WHAT IS ASKED → Update the rows from the line containing "You are a computer-use agent. The height" through the line containing "Action: [x=715, y=777]", inclusive, replacing "Instruction" with "Directive" and leaving everything else unchanged. Return only those lines.

● ● ●

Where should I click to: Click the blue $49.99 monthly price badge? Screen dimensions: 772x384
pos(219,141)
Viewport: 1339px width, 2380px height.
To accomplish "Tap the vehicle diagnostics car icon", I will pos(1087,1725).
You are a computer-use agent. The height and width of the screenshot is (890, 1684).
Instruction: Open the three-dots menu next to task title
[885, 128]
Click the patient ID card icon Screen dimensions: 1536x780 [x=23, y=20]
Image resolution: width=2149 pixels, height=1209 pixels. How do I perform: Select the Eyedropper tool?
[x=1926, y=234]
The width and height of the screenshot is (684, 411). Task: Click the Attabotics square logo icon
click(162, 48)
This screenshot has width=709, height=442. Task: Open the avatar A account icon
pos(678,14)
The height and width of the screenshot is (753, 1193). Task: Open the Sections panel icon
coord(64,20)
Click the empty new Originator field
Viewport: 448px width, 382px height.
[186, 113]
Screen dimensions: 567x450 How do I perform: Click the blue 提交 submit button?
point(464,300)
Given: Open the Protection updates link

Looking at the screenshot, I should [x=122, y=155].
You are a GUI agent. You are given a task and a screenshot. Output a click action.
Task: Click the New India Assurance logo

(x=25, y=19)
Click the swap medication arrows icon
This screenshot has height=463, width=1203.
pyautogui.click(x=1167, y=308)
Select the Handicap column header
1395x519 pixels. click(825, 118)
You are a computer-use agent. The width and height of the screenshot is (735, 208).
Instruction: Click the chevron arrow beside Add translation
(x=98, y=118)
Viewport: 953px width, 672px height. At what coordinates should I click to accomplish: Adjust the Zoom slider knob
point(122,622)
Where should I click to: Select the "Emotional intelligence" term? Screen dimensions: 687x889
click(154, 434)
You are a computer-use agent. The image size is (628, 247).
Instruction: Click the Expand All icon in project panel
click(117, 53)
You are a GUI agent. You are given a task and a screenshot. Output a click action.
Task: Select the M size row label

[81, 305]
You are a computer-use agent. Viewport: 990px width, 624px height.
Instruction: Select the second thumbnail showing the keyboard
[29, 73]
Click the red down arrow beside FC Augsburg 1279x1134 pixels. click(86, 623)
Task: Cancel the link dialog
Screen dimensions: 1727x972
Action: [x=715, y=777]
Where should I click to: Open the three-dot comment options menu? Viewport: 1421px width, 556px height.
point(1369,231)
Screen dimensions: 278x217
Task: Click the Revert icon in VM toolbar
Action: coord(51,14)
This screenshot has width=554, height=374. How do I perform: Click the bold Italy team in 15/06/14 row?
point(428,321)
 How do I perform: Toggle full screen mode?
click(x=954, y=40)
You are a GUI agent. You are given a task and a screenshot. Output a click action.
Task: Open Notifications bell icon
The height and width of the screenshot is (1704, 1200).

● ● ●

COMPLETED TASK →
You are a computer-use agent. The height and width of the screenshot is (890, 1684).
Directive: Open the three-dots menu next to task title
[885, 128]
Click the patient ID card icon Screen dimensions: 1536x780 [x=23, y=20]
Image resolution: width=2149 pixels, height=1209 pixels. How do I perform: Select the Eyedropper tool?
[x=1926, y=234]
The width and height of the screenshot is (684, 411). Task: Click the Attabotics square logo icon
click(162, 48)
This screenshot has width=709, height=442. Task: Open the avatar A account icon
pos(678,14)
The height and width of the screenshot is (753, 1193). Task: Open the Sections panel icon
coord(64,20)
Click the empty new Originator field
Viewport: 448px width, 382px height.
[186, 113]
Screen dimensions: 567x450 How do I perform: Click the blue 提交 submit button?
point(464,300)
Given: Open the Protection updates link

Looking at the screenshot, I should [x=122, y=155].
You are a GUI agent. You are given a task and a screenshot. Output a click action.
Task: Click the New India Assurance logo

(x=25, y=19)
Click the swap medication arrows icon
This screenshot has height=463, width=1203.
pyautogui.click(x=1167, y=308)
Select the Handicap column header
1395x519 pixels. click(825, 118)
You are a computer-use agent. The width and height of the screenshot is (735, 208).
Directive: Click the chevron arrow beside Add translation
(x=98, y=118)
Viewport: 953px width, 672px height. At what coordinates should I click to accomplish: Adjust the Zoom slider knob
point(122,622)
Where should I click to: Select the "Emotional intelligence" term? Screen dimensions: 687x889
click(154, 434)
You are a computer-use agent. The image size is (628, 247).
Directive: Click the Expand All icon in project panel
click(117, 53)
You are a GUI agent. You are given a task and a screenshot. Output a click action.
Task: Select the M size row label

[81, 305]
You are a computer-use agent. Viewport: 990px width, 624px height.
Directive: Select the second thumbnail showing the keyboard
[29, 73]
Click the red down arrow beside FC Augsburg 1279x1134 pixels. click(86, 623)
Task: Cancel the link dialog
Screen dimensions: 1727x972
Action: [x=715, y=777]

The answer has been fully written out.